PARIS – In an
exasperated outburst, just before he left the presidency of the European
Central Bank, Jean-Claude Trichet complained that, “as a policymaker during the
crisis, I found the available [economic and financial] models of limited help.
In fact, I would go further: in the face of the crisis, we felt abandoned by
conventional tools.”
So far, relatively little help has been forthcoming from the engineers and physicists in whom Trichet placed his faith, though there has been some response. Robert May, an eminent climate change expert, has argued that techniques from his discipline may help explain financial-market developments. Epidemiologists have suggested that the study of how infectious diseases are propagated may illuminate the unusual patterns of financial contagion that we have seen in the last five years.
These are fertile fields for future study, but what of the core disciplines of economics and finance themselves? Can nothing be done to make them more useful in explaining the world as it is, rather than as it is assumed to be in their stylized models?
George Soros has put generous funding behind the Institute for New Economic Thinking (INET). The Bank of England has also tried to stimulate fresh ideas. The proceedings of a conference that it organized earlier this year have now been edited under the provocative title What’s the Use of Economics?
Some of the recommendations that emerged from that conference are straightforward and concrete. For example, there should be more teaching of economic history. We all have good reason to be grateful that US Federal Reserve Chairman Ben Bernanke is an expert on the Great Depression and the authorities’ flawed policy responses then, rather than in the finer points of dynamic stochastic general equilibrium theory. As a result, he was ready to adopt unconventional measures when the crisis erupted, and was persuasive in influencing his colleagues.
Many conference participants agreed that the study of economics should be set in a broader political context, with greater emphasis on the role of institutions. Students should also be taught some humility. The models to which they are still exposed have some explanatory value, but within constrained parameters. And painful experience tells us that economic agents may not behave as the models suppose they will.
But it is not clear that a majority of the profession yet accepts even these modest proposals. The so-called “Chicago School” has mounted a robust defense of its rational expectations-based approach, rejecting the notion that a rethink is required. The Nobel laureate economist Robert Lucas has argued that the crisis was not predicted because economic theory predicts that such events cannot be predicted. So all is well.
And there is disturbing evidence that news of the crisis has not yet reached some economics departments. Stephen King, Group Chief Economist of HSBC, notes that when he asks recent university graduates (and HSBC recruits a large number of them) how much time they spent in lectures and seminars on the financial crisis, “most admitted that the subject had not even been raised.” Indeed, according to King, “Young economists arrive in the financial world with little or no knowledge of how the financial system operates.”
I am sure they learn fast at HSBC. (In the future, one assumes, they will learn quickly about money laundering regulations as well.) But it is depressing to hear that many university departments are still in denial. That is not because students lack interest: I teach a course at Sciences Po in Paris on the consequences of the crisis for financial markets, and the demand is overwhelming.
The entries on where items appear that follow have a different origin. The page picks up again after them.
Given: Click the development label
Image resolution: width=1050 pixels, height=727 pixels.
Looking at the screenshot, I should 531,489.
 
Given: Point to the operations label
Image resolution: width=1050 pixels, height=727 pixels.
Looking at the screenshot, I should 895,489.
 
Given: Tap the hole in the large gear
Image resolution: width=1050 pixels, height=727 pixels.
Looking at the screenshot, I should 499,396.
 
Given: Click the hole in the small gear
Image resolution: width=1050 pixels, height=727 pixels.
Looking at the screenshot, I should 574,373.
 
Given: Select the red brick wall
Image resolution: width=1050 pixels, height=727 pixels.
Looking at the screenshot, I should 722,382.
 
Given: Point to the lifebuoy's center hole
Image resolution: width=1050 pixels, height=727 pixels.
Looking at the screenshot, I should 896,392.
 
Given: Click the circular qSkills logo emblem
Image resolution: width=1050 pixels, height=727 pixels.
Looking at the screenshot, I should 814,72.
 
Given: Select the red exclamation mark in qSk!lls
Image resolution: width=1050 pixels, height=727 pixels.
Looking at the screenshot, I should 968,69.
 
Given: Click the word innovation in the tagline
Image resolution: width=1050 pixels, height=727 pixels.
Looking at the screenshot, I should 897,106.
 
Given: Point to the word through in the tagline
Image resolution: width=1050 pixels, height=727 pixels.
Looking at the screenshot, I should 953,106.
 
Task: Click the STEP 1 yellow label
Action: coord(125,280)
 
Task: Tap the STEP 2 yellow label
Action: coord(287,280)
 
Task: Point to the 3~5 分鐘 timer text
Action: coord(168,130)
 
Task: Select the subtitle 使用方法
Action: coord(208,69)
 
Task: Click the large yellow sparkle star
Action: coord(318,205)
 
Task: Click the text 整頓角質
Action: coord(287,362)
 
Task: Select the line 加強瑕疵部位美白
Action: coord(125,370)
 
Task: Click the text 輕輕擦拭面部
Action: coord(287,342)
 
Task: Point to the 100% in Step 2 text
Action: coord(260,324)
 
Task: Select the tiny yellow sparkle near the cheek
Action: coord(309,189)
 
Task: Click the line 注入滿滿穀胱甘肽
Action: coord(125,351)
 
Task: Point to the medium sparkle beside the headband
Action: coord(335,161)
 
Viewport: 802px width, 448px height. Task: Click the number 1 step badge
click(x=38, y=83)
We should not focus attention exclusively on economists, however. Arguably the elements of the conventional intellectual toolkit found most wanting are the capital asset pricing model and its close cousin, the efficient-market hypothesis. Yet their protagonists see no problems to address.
On the contrary, the University of Chicago’s Eugene Fama has described the notion that finance theory was at fault as “a fantasy,” and argues that “financial markets and financial institutions were casualties rather than causes of the recession.” And the efficient-market hypothesis that he championed cannot be blamed, because “most investing is done by active managers who don’t believe that markets are efficient.”
This amounts to what we might call an “irrelevance” defense: Finance theorists cannot be held responsible, since no one in the real world pays attention to them!
Fortunately, others in the profession do aspire to relevance, and they have been chastened by the events of the last five years, when price movements that the models predicted should occur once in a million years were observed several times a week. They are working hard to understand why, and to develop new approaches to measuring and monitoring risk, which is the main current concern of many banks.
These efforts are arguably as important as the specific and detailed regulatory changes about which we hear much more. Our approach to regulation in the past was based on the assumption that financial markets could to a large extent be left to themselves, and that financial institutions and their boards were best placed to control risk and defend their firms.
These assumptions took a hard hit in the crisis, causing an abrupt shift to far more intrusive regulation. Finding a new and stable relationship between the financial authorities and private firms will depend crucially on a reworking of our intellectual models. So the Bank of England is right to issue a call to arms. Economists would be right to heed it.
Howard Davies was Director of the London School of
Economics (2003-11), and was the first chairman of the United
Kingdom’s principal financial regulatory
body, the Financial Services Authority (1997-2003), which he established at the
request of the British government. Previously, he served as Deputy Governor of
the Bank of England and
Director-General of the Confederation of British Industry.